The fire lookout started as a means of early detection of forest fires. Today its new role is as a week-end get-a-way.

Fire Lookouts – From Hermit’s Castles to Weekend Get-A-Ways
Fire lookouts once dotted maps of the American West. In 1905 President Theodore Roosevelt created the United States Forest Service (USFS) under the Department of Agriculture. The agency was responsible for protecting America’s forests. Forest managers quickly realized that the key to suppressing wildfires was to discover them while they were still small, and rangers were sent to the top of mountains to watch for smoke. The first lookouts were primitive, being a one man pup tent near a tall tree that was climbed to look for smoke. After the devastating fires of 1910 the Forest Service made early fire detection the priority. The Civil Conservation Corp (CCC) in the 1930s was responsible for the construction of more than 8,000 towers with panoramic views around the United States. This included 989 in Idaho, 639 in Montana and 656 in Washington. The high metal towers were discovered to attract lightning, and lookouts were fitted with grounding devices after a few lightning strikes resulted in the death of the spotters. The new model of towers changed the roles of the smoke spotters for the next 20 years. They now watched for smoke; mapped the location, size and other information of the fire using the Osborne fire finder, and reported the fire to headquarters via messenger, telephone line, or radio.

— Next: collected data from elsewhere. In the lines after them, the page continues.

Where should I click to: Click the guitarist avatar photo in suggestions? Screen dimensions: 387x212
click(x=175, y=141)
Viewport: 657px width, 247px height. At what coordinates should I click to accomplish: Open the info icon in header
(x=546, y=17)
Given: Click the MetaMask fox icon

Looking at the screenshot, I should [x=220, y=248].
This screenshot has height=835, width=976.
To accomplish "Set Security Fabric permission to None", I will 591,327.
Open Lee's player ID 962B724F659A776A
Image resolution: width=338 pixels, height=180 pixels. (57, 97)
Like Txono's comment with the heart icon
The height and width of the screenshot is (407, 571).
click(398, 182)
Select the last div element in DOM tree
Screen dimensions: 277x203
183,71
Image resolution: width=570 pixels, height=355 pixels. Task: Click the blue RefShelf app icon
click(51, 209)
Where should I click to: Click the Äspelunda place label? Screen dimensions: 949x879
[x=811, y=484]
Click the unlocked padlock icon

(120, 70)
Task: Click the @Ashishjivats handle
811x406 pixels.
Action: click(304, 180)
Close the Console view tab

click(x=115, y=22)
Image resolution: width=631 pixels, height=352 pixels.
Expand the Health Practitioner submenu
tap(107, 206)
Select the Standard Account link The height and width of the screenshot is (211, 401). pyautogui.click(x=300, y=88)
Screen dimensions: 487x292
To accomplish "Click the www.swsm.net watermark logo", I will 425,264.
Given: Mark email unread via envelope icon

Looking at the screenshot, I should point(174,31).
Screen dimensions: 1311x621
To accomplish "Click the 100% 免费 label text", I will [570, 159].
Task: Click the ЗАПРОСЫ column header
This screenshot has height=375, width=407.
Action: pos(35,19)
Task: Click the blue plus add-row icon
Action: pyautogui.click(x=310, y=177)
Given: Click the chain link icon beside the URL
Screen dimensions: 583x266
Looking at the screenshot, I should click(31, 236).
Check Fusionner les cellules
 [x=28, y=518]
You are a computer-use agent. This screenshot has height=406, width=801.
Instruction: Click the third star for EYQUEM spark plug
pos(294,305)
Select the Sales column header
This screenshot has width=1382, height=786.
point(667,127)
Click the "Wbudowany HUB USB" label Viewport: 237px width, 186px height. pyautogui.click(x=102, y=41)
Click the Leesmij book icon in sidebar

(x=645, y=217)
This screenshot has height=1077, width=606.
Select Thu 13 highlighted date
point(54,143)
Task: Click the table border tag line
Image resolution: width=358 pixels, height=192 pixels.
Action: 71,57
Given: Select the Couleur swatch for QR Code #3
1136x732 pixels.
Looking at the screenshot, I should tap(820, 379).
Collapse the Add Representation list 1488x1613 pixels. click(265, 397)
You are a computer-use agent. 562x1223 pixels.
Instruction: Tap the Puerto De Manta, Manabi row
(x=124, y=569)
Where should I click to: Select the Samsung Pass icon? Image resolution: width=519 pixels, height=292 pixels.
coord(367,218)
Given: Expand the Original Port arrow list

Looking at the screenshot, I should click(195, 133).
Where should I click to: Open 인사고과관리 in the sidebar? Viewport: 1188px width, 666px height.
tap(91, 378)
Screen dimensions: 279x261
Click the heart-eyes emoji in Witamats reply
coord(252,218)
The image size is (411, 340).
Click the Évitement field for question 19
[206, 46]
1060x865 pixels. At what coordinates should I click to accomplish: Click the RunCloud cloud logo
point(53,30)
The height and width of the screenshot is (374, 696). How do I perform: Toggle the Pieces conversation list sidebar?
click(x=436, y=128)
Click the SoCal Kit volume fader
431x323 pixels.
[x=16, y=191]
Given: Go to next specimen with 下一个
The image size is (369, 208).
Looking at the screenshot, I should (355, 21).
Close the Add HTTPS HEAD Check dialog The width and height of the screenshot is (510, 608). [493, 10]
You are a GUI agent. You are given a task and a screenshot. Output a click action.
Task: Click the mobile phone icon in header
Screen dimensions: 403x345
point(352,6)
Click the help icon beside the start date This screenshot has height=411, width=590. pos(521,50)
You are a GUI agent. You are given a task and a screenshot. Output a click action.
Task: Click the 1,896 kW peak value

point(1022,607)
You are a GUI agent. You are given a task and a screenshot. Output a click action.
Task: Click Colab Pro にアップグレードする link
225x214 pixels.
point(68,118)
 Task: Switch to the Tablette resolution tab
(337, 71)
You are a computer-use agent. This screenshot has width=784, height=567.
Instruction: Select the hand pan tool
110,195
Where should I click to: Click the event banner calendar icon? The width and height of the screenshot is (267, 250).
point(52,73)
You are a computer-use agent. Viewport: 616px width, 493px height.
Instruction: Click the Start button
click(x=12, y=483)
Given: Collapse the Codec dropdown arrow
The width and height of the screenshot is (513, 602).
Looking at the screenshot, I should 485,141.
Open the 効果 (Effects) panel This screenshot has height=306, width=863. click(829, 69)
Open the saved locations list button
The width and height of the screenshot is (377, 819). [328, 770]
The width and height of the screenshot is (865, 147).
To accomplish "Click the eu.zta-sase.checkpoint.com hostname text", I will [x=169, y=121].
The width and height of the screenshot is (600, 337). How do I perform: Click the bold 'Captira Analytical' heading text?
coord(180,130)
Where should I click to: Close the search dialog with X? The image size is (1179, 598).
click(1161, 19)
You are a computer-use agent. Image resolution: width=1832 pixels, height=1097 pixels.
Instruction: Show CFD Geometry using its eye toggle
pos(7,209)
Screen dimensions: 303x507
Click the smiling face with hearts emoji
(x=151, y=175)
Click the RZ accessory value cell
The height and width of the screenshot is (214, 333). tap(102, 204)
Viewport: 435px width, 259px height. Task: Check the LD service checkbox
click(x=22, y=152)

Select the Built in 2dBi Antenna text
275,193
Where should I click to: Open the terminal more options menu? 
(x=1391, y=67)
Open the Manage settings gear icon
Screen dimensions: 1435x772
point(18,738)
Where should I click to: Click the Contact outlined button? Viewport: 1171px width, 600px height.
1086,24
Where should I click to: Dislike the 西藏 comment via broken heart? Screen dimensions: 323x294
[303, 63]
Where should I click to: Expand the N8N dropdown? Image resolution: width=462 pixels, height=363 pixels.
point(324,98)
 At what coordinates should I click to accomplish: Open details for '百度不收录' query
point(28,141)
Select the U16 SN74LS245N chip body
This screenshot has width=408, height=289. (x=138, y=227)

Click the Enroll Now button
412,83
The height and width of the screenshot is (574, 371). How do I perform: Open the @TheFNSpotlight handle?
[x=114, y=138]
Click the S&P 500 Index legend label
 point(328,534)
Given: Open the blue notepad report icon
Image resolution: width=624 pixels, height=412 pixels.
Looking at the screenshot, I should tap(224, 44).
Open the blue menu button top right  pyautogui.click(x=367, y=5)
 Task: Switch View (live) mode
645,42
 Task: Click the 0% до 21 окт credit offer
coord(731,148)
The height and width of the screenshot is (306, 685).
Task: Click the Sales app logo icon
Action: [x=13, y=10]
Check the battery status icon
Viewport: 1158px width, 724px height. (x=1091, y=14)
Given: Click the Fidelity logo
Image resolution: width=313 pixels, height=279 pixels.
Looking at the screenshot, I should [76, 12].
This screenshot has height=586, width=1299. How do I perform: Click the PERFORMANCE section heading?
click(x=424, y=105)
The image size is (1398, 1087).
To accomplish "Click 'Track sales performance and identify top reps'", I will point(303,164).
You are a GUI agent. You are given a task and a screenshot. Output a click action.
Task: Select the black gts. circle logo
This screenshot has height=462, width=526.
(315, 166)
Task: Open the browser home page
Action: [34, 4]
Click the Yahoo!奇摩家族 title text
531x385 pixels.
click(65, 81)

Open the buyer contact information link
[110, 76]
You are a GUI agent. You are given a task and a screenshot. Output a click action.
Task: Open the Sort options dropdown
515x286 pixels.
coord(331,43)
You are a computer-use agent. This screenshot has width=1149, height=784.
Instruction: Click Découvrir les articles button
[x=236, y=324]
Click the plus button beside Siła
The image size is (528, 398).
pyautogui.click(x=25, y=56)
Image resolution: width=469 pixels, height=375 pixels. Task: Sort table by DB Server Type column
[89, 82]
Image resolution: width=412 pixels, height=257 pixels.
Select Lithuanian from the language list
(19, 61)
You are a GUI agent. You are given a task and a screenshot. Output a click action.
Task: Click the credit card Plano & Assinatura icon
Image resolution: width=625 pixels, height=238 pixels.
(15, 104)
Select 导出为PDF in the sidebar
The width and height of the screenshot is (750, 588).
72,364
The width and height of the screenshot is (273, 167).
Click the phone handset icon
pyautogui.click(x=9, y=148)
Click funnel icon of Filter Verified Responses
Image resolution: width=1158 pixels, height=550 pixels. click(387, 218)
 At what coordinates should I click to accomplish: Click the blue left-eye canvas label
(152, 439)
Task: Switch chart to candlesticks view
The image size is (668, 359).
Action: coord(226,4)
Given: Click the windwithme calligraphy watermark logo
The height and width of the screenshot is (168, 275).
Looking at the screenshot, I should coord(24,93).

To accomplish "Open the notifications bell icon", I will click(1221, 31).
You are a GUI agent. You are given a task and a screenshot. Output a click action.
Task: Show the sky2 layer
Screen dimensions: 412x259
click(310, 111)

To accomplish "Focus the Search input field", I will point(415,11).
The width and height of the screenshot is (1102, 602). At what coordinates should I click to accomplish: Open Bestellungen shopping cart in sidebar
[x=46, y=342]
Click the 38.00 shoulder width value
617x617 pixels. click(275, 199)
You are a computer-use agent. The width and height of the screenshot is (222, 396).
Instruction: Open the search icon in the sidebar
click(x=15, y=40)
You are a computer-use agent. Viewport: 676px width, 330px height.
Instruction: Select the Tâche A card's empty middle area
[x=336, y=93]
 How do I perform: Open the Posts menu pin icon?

The life in a lookout was solitary and took a man or woman with a strong sense of humor. A spotter at the Squawman Lookout in northeast Washington once reported monkeys were throwing coconuts at the tower. A lookout on Timber Mountain on the Colville National Forest wrote a poem in 1948:
I like FS biscuits;
Think they’re mighty fine.
One rolled off the table
And killed a pal of mine.

I like FS coffee;
Think it’s mighty fine.
Good for cuts and bruises
Just like iodine.

I like FS corned beef;
It really is okay.
I fed it to the squirrels;
Funerals are today.

The need for fire lookouts declined during the 1940s with the arrival of air patrol and modern technology. During the 1960s and 1970s most towers were abandoned, and subsequently removed to restore wilderness values and to prevent vandalism. There are 17 lookout towers that remain standing in North Idaho, and only the Middle Sister Lookout tower in the Idaho Panhandle Forest of Shoshone County is still manned (with volunteers). However, the USFS has started a new program allowing people to rent a lookout for as little as $40.00 a day at You may not have Wi-Fi or big screen television, but the views are breath-taking. Don’t forget your camera!